Shelter is the starting point – giving victims of domestic violence a safe haven where they cannot be harmed. But it’s the duty of the police and courts to ensure offenders are dealt with harshly enough to make it a deterrent. Women very often are unable or unwilling because of fear to speak up against men, who remain unaccountable and unpunished. “The rehabilitation starts with the basic needs, which are food as well as shelter,” says Abu Hassan. “Then you start working with the victim to make them feel empowered, and that this is not their problem. Most of the victims internalize the violence and start thinking that it is their fault. To make sure the rehabilitation happens, they need to understand that the abuse is not their fault.”
Empowering and protecting women – mentally and physically – is only one side of the coin. The other requires eradicating toxic masculinity, which can only be achieved through widespread education. This requires men to be involved in the process at every level. “This is a greater issue, and the World Health Organization and UN Women have many studies indicating that three out of five women are abused in their lifetimes at least once,” she says. “It’s important to send out a message to society that these acts are not tolerated. We need awareness through having professionals working in the field. And we need education for children in schools to understand that this is not tolerated. And of course any effort must be in partnerships with males, because in the end most of the perpetrators are men. They need to be part of the solution.”
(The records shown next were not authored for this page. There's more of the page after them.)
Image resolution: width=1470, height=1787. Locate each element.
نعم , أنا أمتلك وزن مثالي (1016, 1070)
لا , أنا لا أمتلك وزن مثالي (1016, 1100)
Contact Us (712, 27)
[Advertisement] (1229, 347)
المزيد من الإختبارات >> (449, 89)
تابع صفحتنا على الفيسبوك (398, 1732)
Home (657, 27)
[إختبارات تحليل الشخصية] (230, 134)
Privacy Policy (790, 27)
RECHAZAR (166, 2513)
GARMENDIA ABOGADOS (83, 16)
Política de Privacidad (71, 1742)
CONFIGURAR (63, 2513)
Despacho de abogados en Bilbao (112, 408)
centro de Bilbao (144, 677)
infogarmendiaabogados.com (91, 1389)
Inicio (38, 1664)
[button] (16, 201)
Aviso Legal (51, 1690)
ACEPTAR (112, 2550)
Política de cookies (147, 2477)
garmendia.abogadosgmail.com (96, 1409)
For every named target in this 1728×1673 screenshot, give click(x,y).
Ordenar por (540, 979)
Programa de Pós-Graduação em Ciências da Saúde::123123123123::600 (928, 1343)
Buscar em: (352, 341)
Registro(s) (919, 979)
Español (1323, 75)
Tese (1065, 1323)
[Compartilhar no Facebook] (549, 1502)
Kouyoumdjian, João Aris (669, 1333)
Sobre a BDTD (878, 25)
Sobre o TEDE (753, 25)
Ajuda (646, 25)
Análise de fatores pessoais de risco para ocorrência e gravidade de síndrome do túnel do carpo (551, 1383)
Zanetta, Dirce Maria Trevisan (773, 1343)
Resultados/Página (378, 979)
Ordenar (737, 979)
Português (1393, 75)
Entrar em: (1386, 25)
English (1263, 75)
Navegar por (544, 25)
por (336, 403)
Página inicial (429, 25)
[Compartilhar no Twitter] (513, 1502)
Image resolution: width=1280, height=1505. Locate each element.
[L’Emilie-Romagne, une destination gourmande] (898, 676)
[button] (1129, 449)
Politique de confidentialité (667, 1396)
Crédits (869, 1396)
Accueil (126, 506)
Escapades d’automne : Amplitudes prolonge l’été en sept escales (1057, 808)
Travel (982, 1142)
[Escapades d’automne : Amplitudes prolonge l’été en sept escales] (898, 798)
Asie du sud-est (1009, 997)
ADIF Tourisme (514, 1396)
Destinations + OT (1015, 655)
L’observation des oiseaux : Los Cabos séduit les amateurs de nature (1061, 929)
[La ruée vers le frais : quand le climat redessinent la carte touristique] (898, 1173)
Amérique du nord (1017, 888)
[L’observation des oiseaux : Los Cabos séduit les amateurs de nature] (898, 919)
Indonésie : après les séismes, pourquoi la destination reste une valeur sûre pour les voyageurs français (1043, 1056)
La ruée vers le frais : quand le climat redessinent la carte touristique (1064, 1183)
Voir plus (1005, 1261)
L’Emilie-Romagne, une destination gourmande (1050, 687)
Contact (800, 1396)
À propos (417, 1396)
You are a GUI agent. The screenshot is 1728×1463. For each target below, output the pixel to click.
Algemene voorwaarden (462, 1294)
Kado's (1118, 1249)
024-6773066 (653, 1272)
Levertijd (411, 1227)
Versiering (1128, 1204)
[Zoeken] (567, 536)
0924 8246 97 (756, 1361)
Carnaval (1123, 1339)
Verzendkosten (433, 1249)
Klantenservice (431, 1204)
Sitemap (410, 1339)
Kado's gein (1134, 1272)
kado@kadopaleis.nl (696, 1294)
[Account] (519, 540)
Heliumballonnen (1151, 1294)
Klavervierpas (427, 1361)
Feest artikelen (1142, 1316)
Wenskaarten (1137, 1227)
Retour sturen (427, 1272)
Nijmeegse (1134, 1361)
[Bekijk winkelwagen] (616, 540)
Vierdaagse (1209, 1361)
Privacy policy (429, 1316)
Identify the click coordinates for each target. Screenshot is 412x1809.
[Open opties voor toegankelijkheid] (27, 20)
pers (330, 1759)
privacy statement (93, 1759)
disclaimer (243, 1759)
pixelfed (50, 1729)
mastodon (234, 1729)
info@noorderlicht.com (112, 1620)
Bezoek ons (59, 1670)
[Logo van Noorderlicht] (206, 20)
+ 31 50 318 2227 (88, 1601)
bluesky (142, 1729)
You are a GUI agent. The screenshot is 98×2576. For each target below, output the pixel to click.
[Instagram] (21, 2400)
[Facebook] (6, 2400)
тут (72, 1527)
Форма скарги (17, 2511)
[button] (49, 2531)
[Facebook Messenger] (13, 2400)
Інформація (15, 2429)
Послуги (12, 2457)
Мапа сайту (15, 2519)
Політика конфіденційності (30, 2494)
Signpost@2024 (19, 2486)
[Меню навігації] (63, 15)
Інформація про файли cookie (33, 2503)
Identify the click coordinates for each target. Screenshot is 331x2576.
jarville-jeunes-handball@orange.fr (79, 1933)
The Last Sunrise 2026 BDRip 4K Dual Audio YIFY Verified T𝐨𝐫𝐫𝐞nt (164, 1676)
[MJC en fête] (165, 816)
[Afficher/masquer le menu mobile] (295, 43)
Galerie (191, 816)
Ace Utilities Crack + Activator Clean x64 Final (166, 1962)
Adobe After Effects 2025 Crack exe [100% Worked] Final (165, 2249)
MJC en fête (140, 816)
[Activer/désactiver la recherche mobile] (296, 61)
Yet many Arab men remain unwilling to take a stand against domestic abuse and gender-based violence. Some are even offended by the collective slight on the Middle Eastern man and are not prepared to defend their wives, sisters, and mothers. That this code of silence still exists in the 21st century is shameful. It is vital that men are made aware of the part they must play in the fight against domestic abuse. Clinging to outdated gender stereotypes is no longer acceptable. “The toxic masculinity issue exists on a global level but it might be more pronounced in certain socio-cultural contexts,” considers Dr Rasmi. “When we find ourselves in a context with traditional gender roles ideology it comes with its risks. One of the things that can happen through education is that it becomes acceptable for men and boys to express their emotions and manage them.”